With a woman heading the ticket of the Democratic Party, it may be challenging for us to remember that women have had the right to vote for less than a century (and Black folks less that). But the 19th Amendment that gave women the right to vote was ratified on Aug. 18, 1920, just 96 years ago. At Congresswoman Bella Abzug’s (D-N.Y.) insistenc, Congress designated Aug. 26 as Women’s Equality Day in 1971. The first part of the joint resolution of Congress reads, “Whereas the women of the United States have been treated as second class citizens and have not been entitled to the full rights and privileges, public or private, legal or intentional, which are available to male citizens.” Reading the words reminds me how far women have come, how far we still have to go, and how little the status of women of color is included when we speak of the status of women.

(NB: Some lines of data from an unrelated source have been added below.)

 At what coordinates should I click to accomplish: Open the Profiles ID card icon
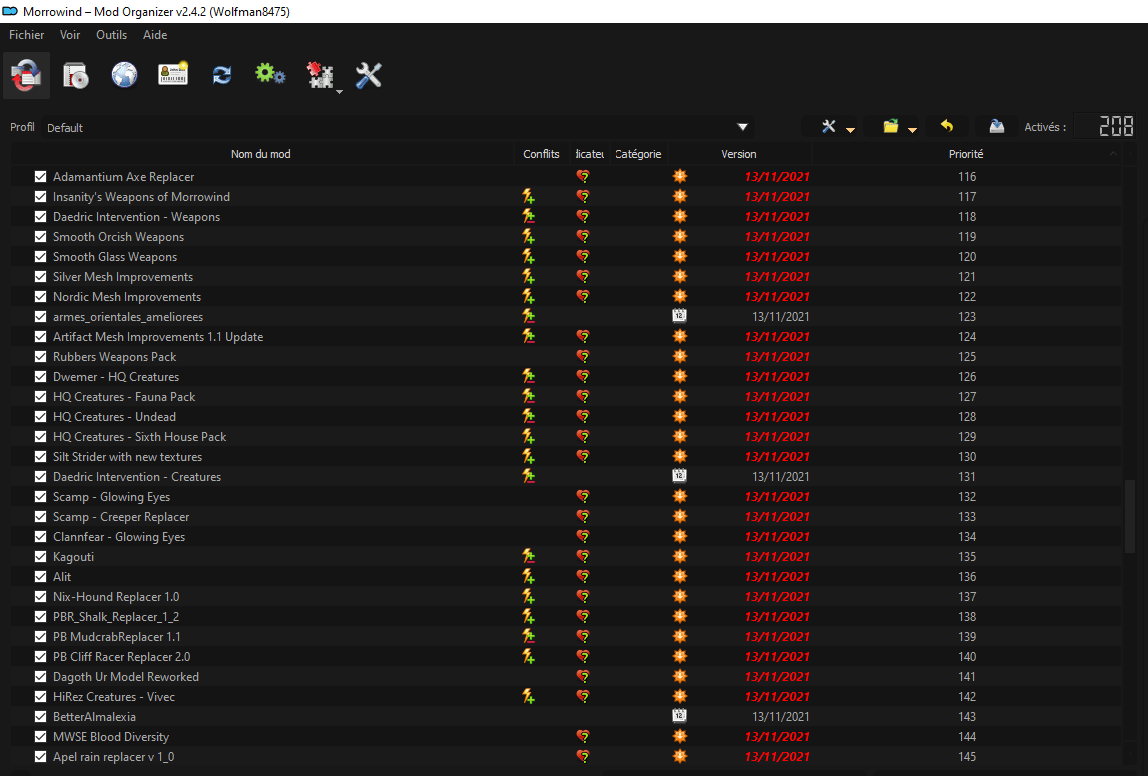coord(173,76)
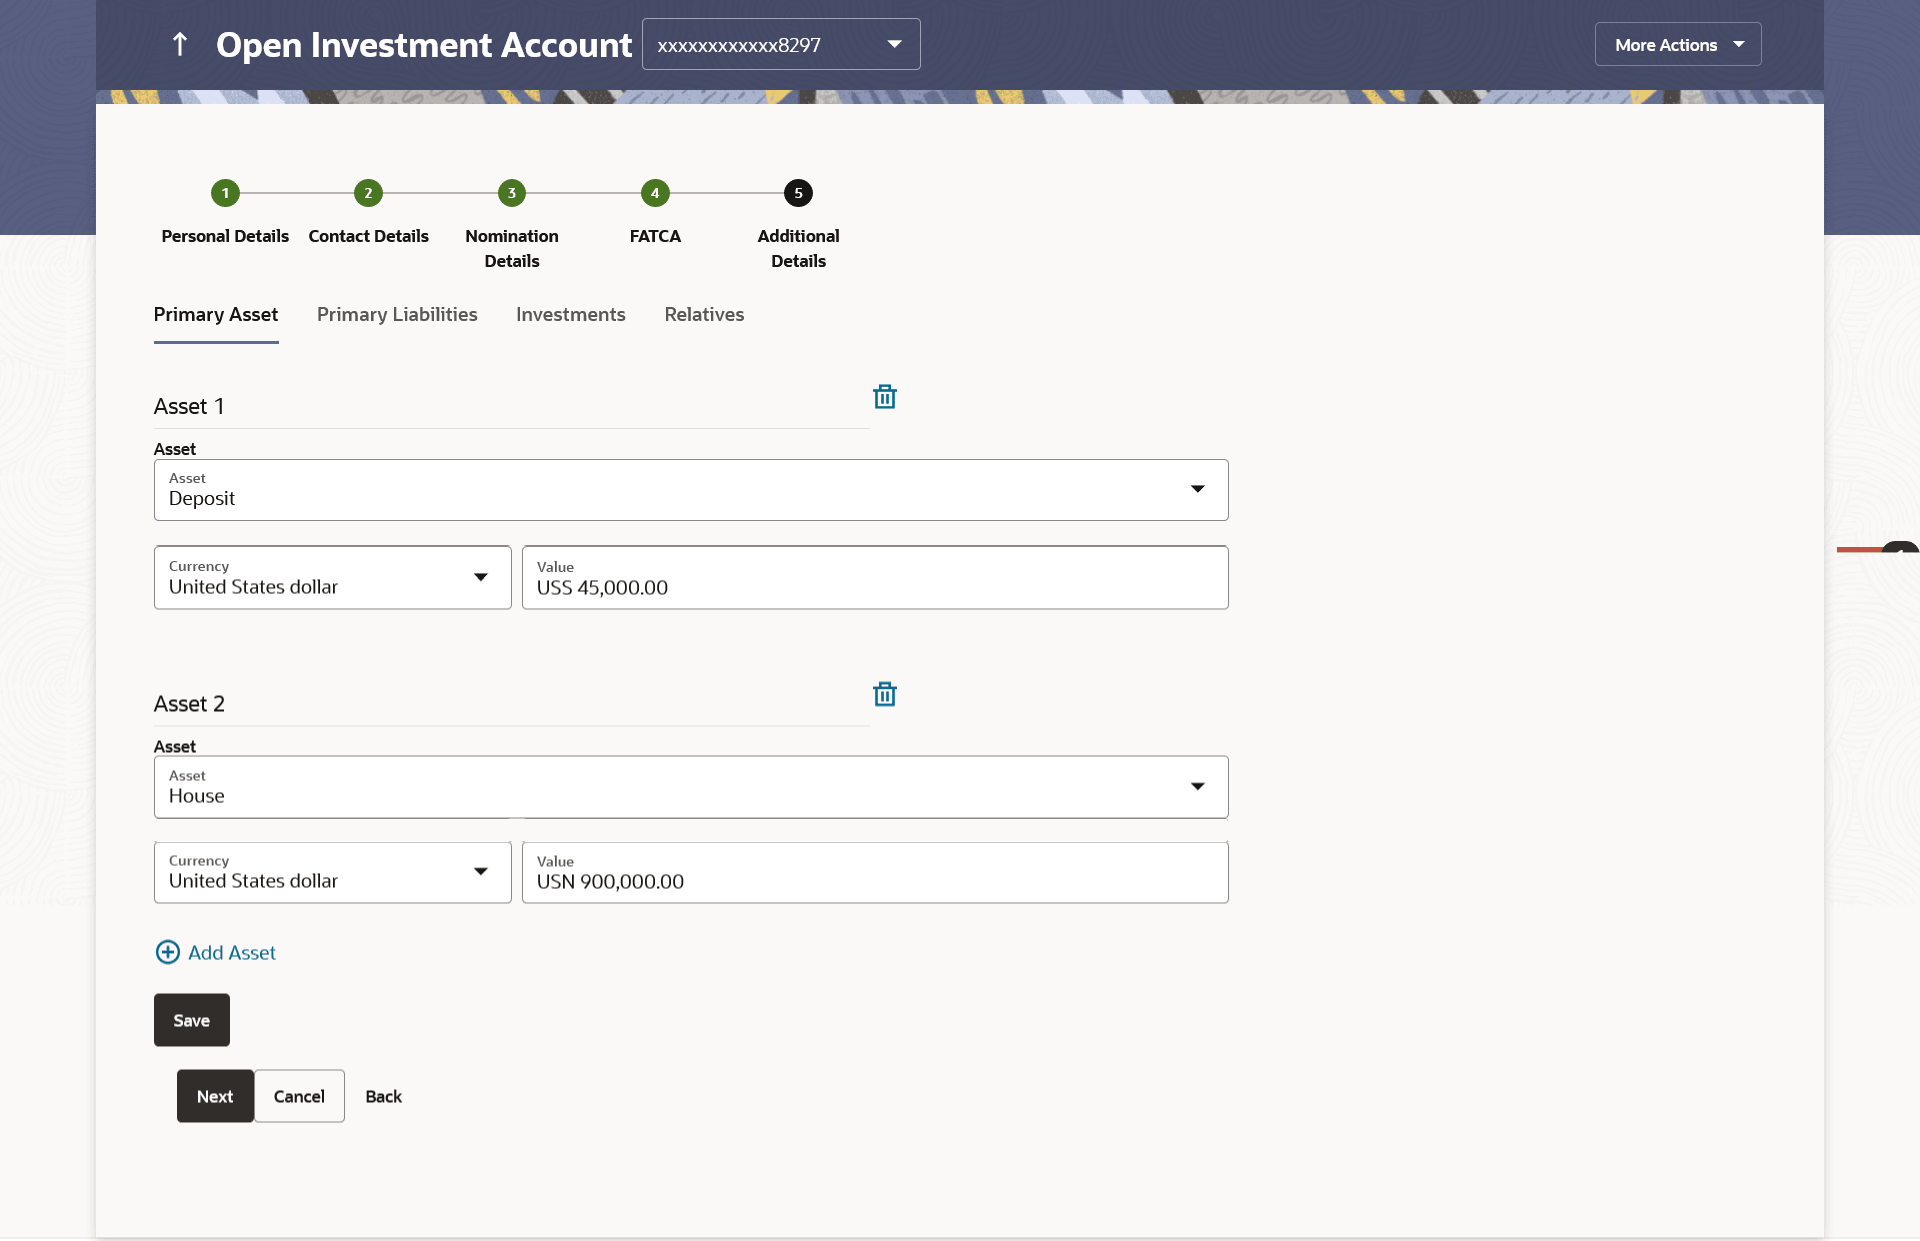
Task: Open Asset 2 type dropdown showing House
Action: tap(690, 787)
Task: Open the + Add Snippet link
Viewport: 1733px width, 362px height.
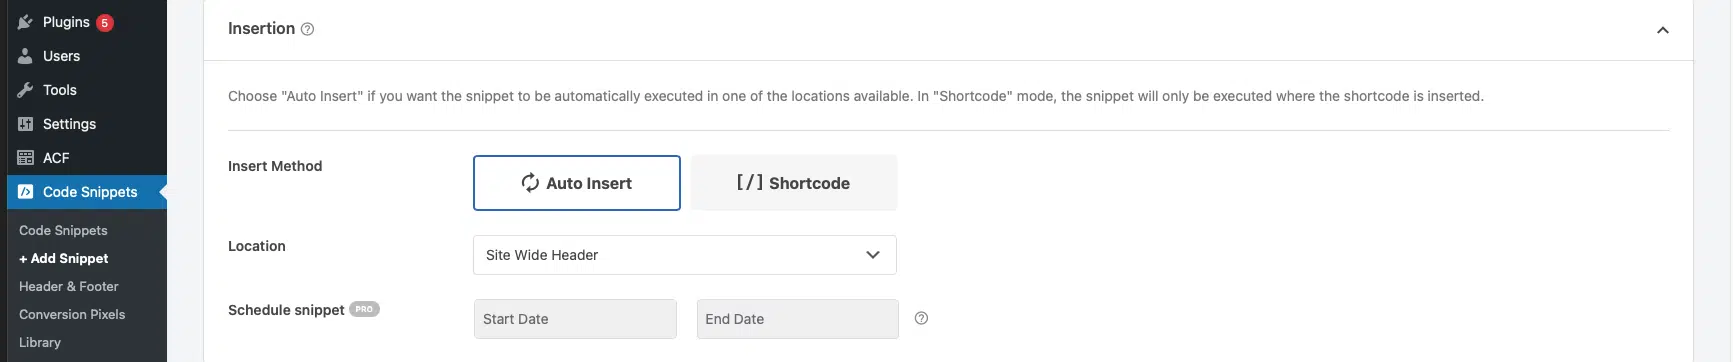Action: click(64, 258)
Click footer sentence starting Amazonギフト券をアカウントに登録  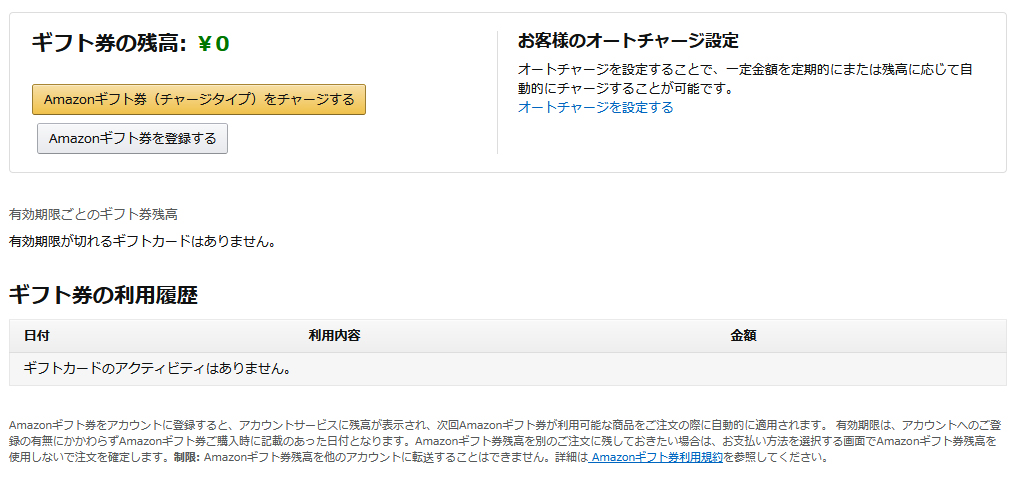pyautogui.click(x=506, y=442)
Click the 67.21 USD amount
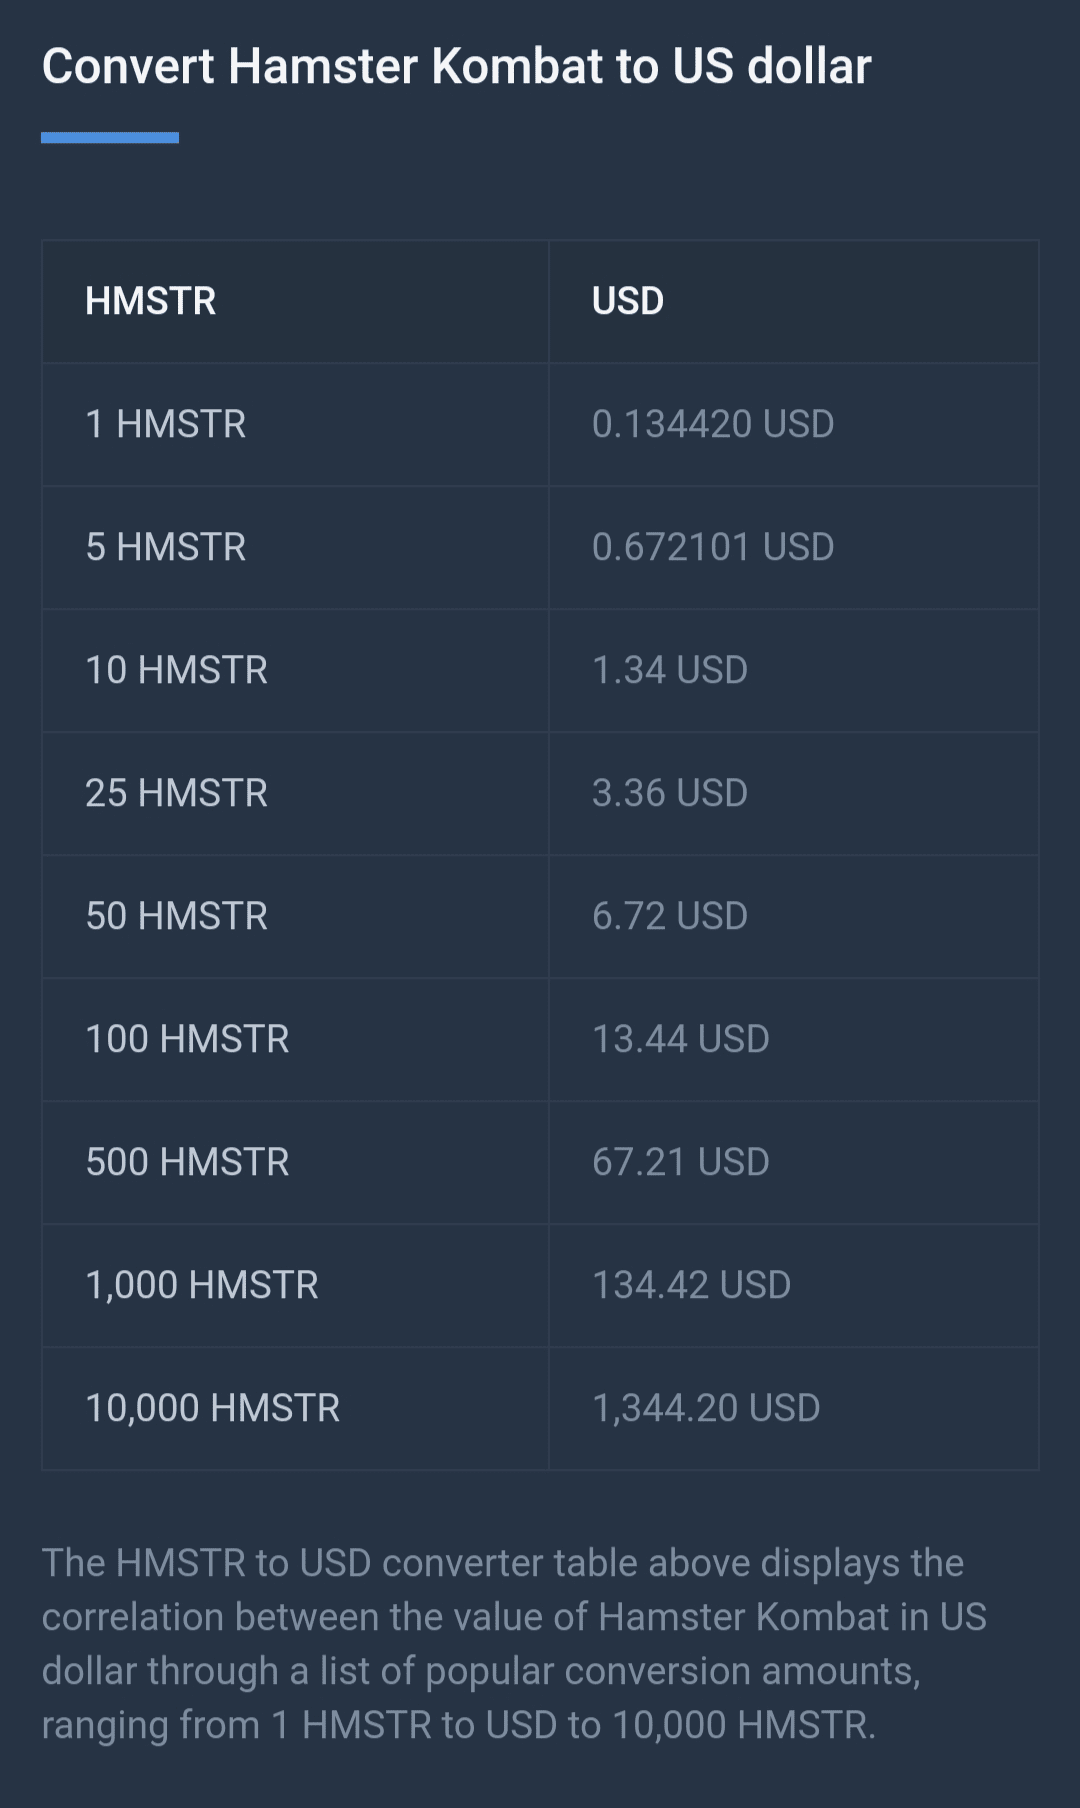Screen dimensions: 1080x1808 [x=681, y=1162]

How far have we come? Few would have predicted that an African American would win an election and effectively lead the United States for eight years. Few would have predicted that a woman would have more than a fighting chance of winning the United States presidency. And yet the very campaign that signals progress is also one that illustrates how much more work needs to be done before women’s equality is attained. Too much of the rhetoric around Secretary Clinton’s candidacy is downright sexist. She should be judged by her positions and there should be absolutely no talk about her looks, hairstyle, attire, or tone of voice. No man could stand the kind of scrutiny that she has had to endure. No man has ever been subject to such scrutiny.
The continuing saga of sexual harassment at Fox News is another example of the distance we must travel to reach women’s equality. The company’s former CEO, Roger Ailes, is accused of multiple counts of sexual harassment, and this is a clear case of where there’s smoke, there’s fire. One wonders how many other companies have similarly hostile work environments and how often women, simply attempting to earn a living, are placed in the position of having to manage unflattering comments, downright harassment, coerced sex, and even rape. There are documented cases of women being raped in the military then being discharged because they can’t work with their rapists. And let’s not get started on what happens on some campuses. That a Palo Alto judge sentenced a Stanford student to a scant six months in a rape witnessed by another student is amazing. That his father actually decried the sentence as too high a price to pay for a few minutes of “action” speaks to how much work we have to do to reach women’s equality.
And “ain’t I a woman.” What about Black women’s equality? It chagrins me that Congresswoman Shirley Chisholm’s (D-N.Y.) historic run for president has been all but ignored in much of the media frenzy about candidate Hillary Clinton. However, it does not surprise me given the many ways African American women’s contributions are sidelined, marginalized or simply ignored. African American women earn less their White counterparts do, but head more households and have more economic responsibility. African American women are far less likely than their White counterparts to be found in the “C” suite in corporate leadership, and far more likely to be further down the ladder in every aspect of life in our nation. While people say they saw the glass ceiling shatter with Clinton’s presidential nomination, others saw the millions standing on the sticky floor with few opportunities to climb up to that glass ceiling. Those standing on the sticky floor are disproportionately women of color, especially those who earn low wages and have fewer opportunities than others. Maybe Hillary Clinton will bridge the gap, when she pursues a progressive economic agenda that includes fair and equal pay, affordable childcare, and other benefits for working women.
There has been significant progress for women since the 19th Amendment was passed; significant progress since Congress designated Aug. 26 as Women’s Equality Day. Yet women still don’t have even a third (not to mention half) of the seats in the House of Representatives or the Senate, nor in any state legislature in the nation. Women aren’t even 10 percent of our nation’s corporate leaders. Women still face hostile work environments. While commemorating the progress that has been made in nearly a century, we must also ask whether it will take another century to reach real equality for all women.